Big News Network.com Monday 8th December, 2008
U.S military contractor KBR, a former subisidary of Halliburton, is facing a number of lawsuits over its activities in Iraq, and elsewhere.
KBR is the largest contractor for the United States Army and a top-ten contractor for the U.S. Department of Defense.
In one class-action suit Joshua Eller, a civilian who worked for the U.S. Air Force in 2006 at the Balad air force base northeast of Baghdad, alleges KBR 'knowingly and intentionally supplied to U.S. forces and other individuals food that was expired, spoiled, rotten, or that may have been contaminated with shrapnel, or other materials'.
KBR 'supplied water which was contaminated, untreated, and unsafe', Eller charged, detailing a number of examples.
He said Halliburton and KBR 'shipped ice served to U.S. forces in trucks that had been used to carry human remains and that still had traces of body fluids and putrefied remains.'
The lawsuit says the 'defendants burned medical waste that contained human body parts on the open air burn pit. Wild dogs in the area raided the burn pit and carried off human remains. The wild dogs could be seen roaming the base with body parts in their mouths.'
Eller said the companies 'prevented their employees from speaking with government auditors' inspecting the military base.
Eller alleged in the suit that in May 2006 he developed lesions on his skin. The lesions spread, 'filled with fluid and finally burst.' He also 'developed blisters on his feet', and 'gastrointestinal problems'.
The class-action lawsuit, a copy of which was obtained by newswire AFP, was filed November 6 in a Texas court.
Meantime sixteen members of the Indiana National Guard have filed a suit against KBR, seeking unspecified damages for alleged exposure to a toxic chemical at an Iraqi water treatment plant in 2003.
According to the Houston Chronicle, in their suit filed Wednesday in U.S. District Court in Evansville, Ind., the plaintiffs contend KBR knowingly allowed them to be exposed to sodium dichromate, a chemical used as an anti-corrosive but containing the carcinogen hexavalent chromium. The alleged exposure occurred while the guardsmen were providing security for KBR workers at the Qarmat Ali water plant in southern Iraq.
KBR was restoring the facility so the water could be used to help increase production from Iraqi oil wells.
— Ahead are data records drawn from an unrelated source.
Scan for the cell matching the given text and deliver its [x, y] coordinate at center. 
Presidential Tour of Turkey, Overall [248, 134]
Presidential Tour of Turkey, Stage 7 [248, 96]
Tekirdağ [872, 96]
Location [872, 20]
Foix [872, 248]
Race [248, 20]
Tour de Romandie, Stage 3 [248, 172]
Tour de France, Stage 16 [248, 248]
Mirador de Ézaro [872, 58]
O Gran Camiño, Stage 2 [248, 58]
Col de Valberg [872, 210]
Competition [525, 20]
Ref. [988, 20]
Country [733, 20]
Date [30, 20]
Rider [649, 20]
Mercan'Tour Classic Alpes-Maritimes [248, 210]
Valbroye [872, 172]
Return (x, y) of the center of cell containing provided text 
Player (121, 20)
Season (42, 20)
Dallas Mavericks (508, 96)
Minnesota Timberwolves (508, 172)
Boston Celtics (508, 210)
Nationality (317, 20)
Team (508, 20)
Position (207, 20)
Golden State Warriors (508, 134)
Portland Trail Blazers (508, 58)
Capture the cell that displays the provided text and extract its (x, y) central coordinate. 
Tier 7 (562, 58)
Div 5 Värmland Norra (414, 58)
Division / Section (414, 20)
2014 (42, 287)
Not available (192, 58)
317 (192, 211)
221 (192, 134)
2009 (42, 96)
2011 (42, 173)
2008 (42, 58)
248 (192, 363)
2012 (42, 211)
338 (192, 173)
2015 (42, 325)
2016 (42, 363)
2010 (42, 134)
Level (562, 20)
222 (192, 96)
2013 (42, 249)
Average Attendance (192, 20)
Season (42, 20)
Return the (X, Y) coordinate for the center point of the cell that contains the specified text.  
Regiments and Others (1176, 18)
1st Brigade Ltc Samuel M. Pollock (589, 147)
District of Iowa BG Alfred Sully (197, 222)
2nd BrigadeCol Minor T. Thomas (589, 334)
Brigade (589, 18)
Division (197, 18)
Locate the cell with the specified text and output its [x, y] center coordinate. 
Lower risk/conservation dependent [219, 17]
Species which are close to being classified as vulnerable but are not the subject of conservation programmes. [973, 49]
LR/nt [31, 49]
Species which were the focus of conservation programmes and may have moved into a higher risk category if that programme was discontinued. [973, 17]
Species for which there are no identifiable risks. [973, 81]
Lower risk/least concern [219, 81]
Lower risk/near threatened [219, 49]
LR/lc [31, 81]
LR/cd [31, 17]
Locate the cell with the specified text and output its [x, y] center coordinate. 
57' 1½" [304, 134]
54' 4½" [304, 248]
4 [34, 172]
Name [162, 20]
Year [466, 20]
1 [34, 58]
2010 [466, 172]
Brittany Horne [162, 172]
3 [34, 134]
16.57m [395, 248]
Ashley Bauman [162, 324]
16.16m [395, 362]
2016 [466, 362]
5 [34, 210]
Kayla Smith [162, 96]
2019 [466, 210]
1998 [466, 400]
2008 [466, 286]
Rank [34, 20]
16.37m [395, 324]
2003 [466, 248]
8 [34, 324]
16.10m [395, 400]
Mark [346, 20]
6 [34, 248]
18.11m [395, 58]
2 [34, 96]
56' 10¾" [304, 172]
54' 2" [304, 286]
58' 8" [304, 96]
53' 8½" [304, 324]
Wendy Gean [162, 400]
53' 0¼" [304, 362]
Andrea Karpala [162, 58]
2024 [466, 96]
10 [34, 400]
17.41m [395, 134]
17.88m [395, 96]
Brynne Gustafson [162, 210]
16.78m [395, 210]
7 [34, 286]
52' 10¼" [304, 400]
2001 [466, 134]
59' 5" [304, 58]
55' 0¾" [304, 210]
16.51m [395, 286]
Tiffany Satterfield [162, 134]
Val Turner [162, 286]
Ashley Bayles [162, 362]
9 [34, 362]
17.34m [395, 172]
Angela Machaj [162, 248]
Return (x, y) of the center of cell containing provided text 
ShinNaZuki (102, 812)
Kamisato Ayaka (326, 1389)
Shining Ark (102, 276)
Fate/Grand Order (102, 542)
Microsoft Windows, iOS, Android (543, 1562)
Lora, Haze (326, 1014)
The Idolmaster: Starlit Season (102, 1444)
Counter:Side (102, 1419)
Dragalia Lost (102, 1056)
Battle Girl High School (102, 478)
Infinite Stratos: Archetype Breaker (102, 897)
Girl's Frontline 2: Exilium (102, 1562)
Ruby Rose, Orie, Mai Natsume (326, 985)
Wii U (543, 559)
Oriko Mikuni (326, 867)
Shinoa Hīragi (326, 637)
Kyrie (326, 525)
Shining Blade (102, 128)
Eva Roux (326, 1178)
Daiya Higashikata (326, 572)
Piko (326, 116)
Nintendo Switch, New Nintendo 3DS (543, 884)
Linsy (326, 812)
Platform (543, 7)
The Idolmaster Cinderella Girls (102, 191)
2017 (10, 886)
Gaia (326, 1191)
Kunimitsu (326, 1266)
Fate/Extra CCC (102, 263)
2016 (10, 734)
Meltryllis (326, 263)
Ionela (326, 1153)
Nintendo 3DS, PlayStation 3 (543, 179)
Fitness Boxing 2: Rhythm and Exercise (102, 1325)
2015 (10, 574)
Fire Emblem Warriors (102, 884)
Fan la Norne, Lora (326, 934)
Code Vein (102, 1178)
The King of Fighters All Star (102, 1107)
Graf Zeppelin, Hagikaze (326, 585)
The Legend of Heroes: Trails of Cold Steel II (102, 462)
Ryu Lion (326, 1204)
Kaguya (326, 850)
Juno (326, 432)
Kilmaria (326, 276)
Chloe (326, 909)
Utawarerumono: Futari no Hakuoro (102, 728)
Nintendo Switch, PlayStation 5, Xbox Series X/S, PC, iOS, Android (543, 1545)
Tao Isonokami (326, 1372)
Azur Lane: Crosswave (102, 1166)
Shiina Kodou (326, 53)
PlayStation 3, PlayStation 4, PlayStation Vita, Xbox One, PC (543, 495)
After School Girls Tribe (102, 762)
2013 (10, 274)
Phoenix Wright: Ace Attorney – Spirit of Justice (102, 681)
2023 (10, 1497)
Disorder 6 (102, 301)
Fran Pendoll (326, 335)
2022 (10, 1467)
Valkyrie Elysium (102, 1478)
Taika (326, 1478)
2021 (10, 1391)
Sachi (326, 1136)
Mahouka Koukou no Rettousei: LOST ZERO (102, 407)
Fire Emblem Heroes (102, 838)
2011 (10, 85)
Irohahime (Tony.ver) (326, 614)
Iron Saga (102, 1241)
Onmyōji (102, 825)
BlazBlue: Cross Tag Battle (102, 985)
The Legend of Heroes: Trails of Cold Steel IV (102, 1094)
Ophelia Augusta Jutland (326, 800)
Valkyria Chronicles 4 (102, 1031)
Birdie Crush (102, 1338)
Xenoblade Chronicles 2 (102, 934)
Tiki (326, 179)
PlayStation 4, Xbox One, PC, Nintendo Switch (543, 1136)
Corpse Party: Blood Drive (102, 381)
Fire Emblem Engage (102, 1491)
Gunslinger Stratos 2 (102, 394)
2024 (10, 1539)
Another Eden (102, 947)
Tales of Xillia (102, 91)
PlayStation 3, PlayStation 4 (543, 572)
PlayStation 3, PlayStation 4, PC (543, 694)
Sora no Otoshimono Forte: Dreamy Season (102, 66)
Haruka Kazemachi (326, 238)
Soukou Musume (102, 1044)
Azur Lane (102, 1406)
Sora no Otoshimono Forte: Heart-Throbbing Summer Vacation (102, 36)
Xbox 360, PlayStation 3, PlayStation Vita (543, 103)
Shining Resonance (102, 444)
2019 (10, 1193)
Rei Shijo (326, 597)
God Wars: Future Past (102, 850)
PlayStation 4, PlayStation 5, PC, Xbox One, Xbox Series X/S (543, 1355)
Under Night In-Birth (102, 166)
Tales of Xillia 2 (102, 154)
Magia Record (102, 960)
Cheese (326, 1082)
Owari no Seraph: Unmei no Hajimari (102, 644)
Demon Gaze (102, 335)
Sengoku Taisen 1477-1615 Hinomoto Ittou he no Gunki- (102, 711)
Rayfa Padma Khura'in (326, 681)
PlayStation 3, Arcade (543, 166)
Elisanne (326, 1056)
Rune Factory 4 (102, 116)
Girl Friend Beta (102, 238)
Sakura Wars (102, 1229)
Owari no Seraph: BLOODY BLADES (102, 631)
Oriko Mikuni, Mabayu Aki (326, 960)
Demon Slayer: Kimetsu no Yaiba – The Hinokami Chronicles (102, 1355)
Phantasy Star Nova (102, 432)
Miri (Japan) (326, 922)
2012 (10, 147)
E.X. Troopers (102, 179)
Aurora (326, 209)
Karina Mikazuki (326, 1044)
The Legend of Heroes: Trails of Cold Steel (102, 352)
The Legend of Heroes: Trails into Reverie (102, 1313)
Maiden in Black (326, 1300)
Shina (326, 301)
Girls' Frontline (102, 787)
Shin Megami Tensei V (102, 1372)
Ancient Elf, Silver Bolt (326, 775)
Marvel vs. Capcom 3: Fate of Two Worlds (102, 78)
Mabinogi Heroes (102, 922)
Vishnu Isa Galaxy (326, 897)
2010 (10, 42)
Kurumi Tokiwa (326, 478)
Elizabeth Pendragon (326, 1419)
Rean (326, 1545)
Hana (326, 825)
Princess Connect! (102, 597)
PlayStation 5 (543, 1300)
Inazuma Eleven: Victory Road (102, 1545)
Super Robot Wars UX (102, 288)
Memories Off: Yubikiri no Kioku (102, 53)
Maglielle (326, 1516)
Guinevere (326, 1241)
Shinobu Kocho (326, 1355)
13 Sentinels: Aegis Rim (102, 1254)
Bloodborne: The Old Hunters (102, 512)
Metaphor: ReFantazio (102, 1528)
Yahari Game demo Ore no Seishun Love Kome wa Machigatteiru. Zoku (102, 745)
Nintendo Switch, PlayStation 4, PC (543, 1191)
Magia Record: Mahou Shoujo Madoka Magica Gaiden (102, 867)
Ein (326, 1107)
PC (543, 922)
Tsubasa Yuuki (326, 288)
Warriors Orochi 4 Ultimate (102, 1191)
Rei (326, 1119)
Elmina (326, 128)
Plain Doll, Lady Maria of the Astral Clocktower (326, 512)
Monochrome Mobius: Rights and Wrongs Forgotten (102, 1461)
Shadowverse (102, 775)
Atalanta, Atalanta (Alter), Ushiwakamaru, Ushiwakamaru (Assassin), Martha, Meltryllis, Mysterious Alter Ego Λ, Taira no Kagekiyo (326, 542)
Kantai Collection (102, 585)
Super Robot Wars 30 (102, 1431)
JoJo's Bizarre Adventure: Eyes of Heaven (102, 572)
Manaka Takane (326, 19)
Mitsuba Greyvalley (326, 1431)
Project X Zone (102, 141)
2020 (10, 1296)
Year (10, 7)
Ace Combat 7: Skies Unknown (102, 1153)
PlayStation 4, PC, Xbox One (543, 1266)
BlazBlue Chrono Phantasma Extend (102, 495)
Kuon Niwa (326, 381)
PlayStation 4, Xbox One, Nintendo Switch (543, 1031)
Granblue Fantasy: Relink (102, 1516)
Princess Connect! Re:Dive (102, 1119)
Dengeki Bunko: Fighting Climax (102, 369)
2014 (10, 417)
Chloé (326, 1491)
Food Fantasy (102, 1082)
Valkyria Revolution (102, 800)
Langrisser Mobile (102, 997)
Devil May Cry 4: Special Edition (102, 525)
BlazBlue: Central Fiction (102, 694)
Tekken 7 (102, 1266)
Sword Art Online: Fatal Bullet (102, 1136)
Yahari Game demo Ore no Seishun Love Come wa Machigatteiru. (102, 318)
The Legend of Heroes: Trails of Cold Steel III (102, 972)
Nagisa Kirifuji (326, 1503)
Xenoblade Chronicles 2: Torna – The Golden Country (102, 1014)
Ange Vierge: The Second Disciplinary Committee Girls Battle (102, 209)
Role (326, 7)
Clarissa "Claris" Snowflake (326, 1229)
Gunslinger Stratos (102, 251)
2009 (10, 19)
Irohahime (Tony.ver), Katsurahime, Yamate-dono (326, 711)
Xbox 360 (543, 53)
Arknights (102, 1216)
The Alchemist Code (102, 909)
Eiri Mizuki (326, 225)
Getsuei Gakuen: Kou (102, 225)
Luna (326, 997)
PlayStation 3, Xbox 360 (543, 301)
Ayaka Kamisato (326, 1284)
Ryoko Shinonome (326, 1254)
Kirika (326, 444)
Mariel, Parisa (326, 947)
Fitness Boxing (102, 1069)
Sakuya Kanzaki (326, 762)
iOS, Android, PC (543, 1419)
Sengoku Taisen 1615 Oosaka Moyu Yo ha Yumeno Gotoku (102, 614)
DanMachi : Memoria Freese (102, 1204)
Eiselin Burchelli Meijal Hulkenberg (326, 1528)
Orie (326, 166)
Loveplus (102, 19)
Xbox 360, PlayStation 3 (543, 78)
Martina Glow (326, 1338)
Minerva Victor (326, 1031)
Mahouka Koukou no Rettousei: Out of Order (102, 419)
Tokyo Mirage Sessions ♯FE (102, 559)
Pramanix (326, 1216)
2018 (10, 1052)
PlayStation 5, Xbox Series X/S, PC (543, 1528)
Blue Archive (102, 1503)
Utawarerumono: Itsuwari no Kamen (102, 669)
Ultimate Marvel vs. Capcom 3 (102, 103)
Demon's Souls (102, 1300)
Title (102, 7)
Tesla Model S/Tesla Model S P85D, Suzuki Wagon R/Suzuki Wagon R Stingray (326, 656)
The guardsmen allege KBR officials repeatedly told the soldiers there was no danger, even though blood tests on some civilian workers had shown elevated chromium levels.
And when some at the water plant began experiencing symptoms associated with hexavalent chromium poisoning — particularly bleeding from the nose known as 'chrome nose'— KBR managers 'told men on site it was simply an effect of the 'dry desert air' and they must be 'allergic to sand,' the suit alleges.
KBR spokeswoman Heather Browne told the Houston Chronicle, 'We deny the assertion that KBR harmed troops and was responsible for an unsafe condition. KBR appropriately notified the Army Corps of Engineers upon discovery of the existence of the substance on the site, and the Corps of Engineers concluded that KBR's efforts to remediate the situation were effective.'
Ten former KBR workers, meanwhile, contend they also were exposed to sodium dichromate at the water plant and have filed a separate arbitration case, said the Chronicle report.
They are scheduled to argue their case before an arbitrator in Houston on Monday, said Houston attorney Michael Doyle, who is representing the guardsmen and the workers.
Bunnatine Greenhouse, a civil servant with 20 years of contracting experience, had complained to Army officials on numerous occasions that Halliburton had been unlawfully receiving special treatment for work in Iraq, Kuwait and the Balkans. Investigations were opened by the U.S. Justice Department, the Federal Bureau of Investigation (FBI) and the Pentagon's inspector general to open criminal investigations that continue today.
In one of the many examples of abuse, Greenhouse said that military auditors caught Halliburton overcharging the Pentagon for fuel deliveries into Iraq. She also complained that Defense Secretary Donald Rumsfeld's office took control of every aspect of Halliburton's $7 billion no-bid Iraqi oil/infrastructure contract. After her testimony Greenhouse was demoted, allegedly for poor performance.
Separately, the SEC and the Department of Justice are investigating claims corrupt payments were paid to government officials in Nigeria by a company in which Kellogg Brown & Root LLC (a subsidiary of KBR) held a 25% interest. The investigations, mirrored by a separate probe by the Serious Fraud Office in the UK, concern the construction and expansion of a multi billion dollar liquefaction complex at Bonny Island, in Rivers State, Nigeria.
Additionally, the SEC has issued subpoenas to Halliburton and KBR over its connections in multiple other projects.